After he vows to date women, Cyril remains celibate...with one important exception. By 1973, he is engaged to his best friend, Julian's sister, Alice Woodbead. On Cyril's wedding day, he comes out to Julian and confesses his love for him. A furious Julian insists Cyril marry Alice. Cyril does, but he abandons her at the reception. He emigrates to Amsterdam, Holland. Book two takes place in Amsterdam, Holland, and New York City, New York.

Homosexuals are not repressed in Holland. Cyril finally openly expresses his sexuality without fearing for his safety. He finds domestic happiness in his adopted country, living with his boyfriend, Bastiaan Van der Berg, and their informally adopted son, Ignac. His contentment with his new life illustrates another theme in the novel: A human life is a story, and the author's perspective on that story changes over time. While he was living in Ireland, Cyril believed it was necessary for him to remain closeted. In Holland, he questions whether his choice was inevitable. If not, he bears responsibility for how that choice affected his relationships with those he loved.

Cyril's boyfriend, Bastiaan, is a doctor who specializes in communicable diseases. In 1987, Cyril and his family move to New York City. Bastiaan treats AIDS patients at the height of the American epidemic, and Cyril volunteers to visit AIDS patients in the hospital where Bastiaan works. Eventually, he finds his former best friend, Julian Woodbead, dying of AIDS in a New York City hospital bed. Cyril and Julian reconcile before Julian dies.
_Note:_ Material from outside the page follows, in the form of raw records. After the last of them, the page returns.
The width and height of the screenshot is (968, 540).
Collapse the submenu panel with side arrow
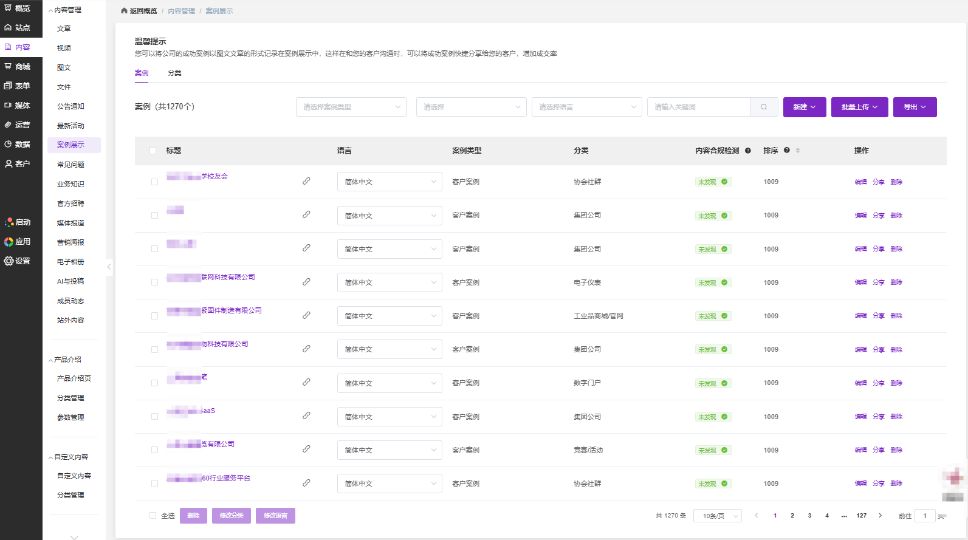click(x=109, y=267)
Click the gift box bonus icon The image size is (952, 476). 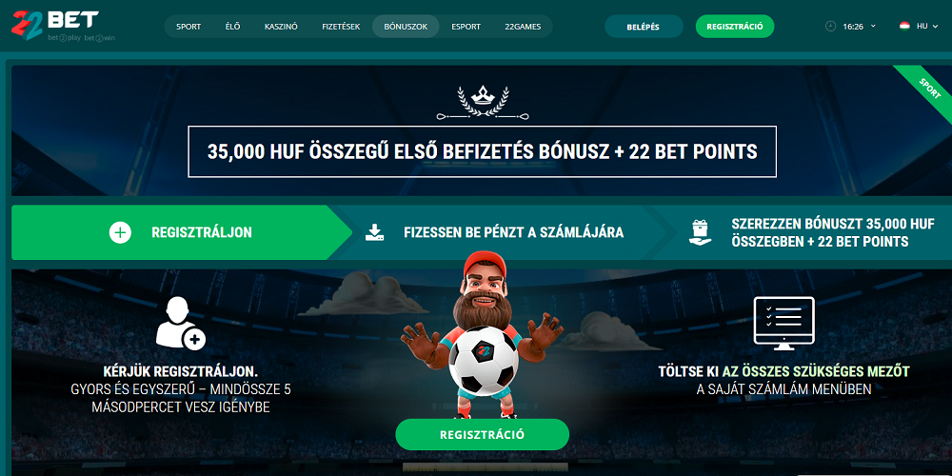tap(701, 232)
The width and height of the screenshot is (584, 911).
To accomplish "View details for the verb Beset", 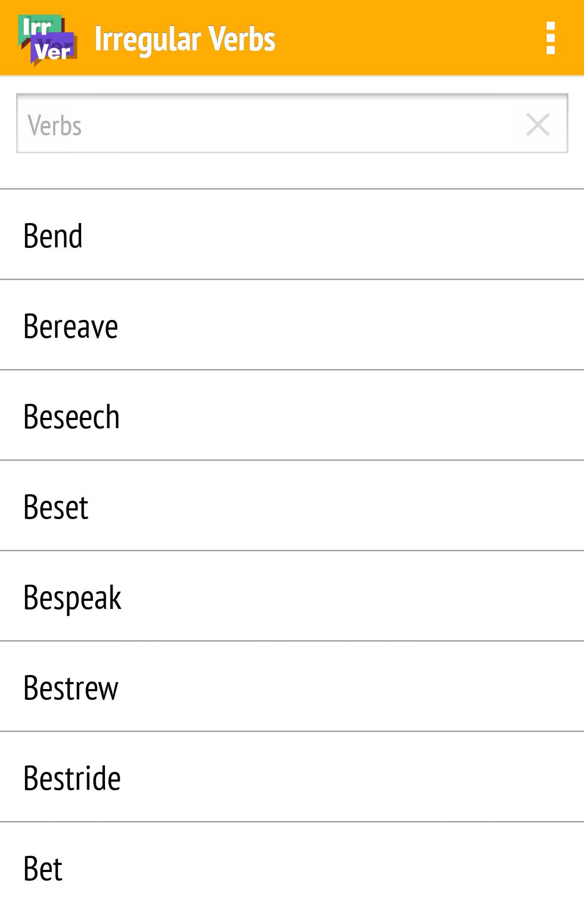I will pyautogui.click(x=292, y=507).
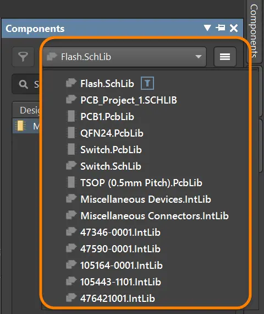Toggle the filter icon next to Flash.SchLib entry
This screenshot has width=264, height=314.
[x=147, y=83]
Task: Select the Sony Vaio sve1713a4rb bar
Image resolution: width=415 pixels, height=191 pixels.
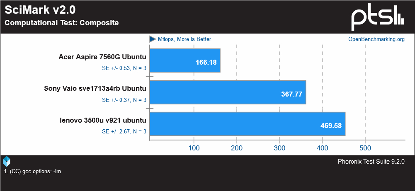Action: coord(228,92)
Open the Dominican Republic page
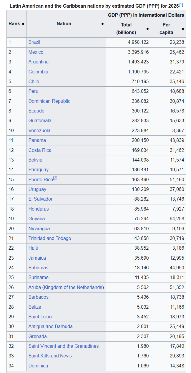The image size is (191, 373). point(49,101)
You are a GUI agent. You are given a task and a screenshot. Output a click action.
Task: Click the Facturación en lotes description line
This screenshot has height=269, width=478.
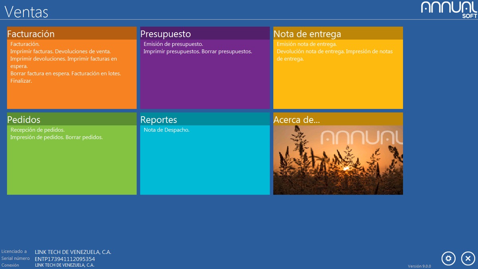click(96, 74)
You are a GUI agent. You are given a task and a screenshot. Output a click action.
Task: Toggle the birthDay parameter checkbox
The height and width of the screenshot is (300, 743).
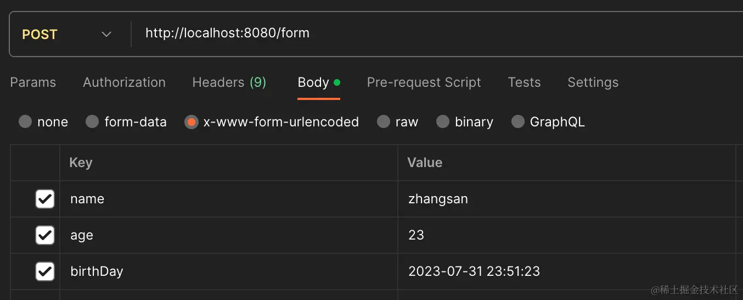click(x=45, y=271)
Julian tells Cyril his sister, Alice, was pregnant with Cyril's child when he abandoned her. He has a biological son, Liam Woodbead, to whom Julian has been a beloved father figure. Julian demands that Cyril tell Alice and Liam how Julian died. When Bastiaan publicly embraces his grieving boyfriend on a New York City street, two men attack the two. Cyril is permanently disabled, and Bastiaan dies before an ambulance arrives. Adrift without his only love, Cyril returns to Ireland with his informally adopted son, Ignac.

Like book one, book three takes place in Dublin, where same sex marriage is legalized within Cyril's lifetime. There, Cyril mourns Julian and Bastiaan, reconciles with Alice, and cares for his dying adoptive father, Charles Avery. [His adoptive mother, Maude Avery dies when Cyril is still a child, and she posthumously becomes a successful, critically acclaimed novelist.] Cyril also forms new familial bonds. He meets his biological son, Liam. He forms a close relationship with his biological mother, Catherine Goggin. In the epilogue, he is the best man at Catherine's wedding, and all of his family members are in attendance. By then, he has been diagnosed with an inoperable brain tumor. He regularly speaks with the ghosts of loved ones, who assure him he will be joining them soon.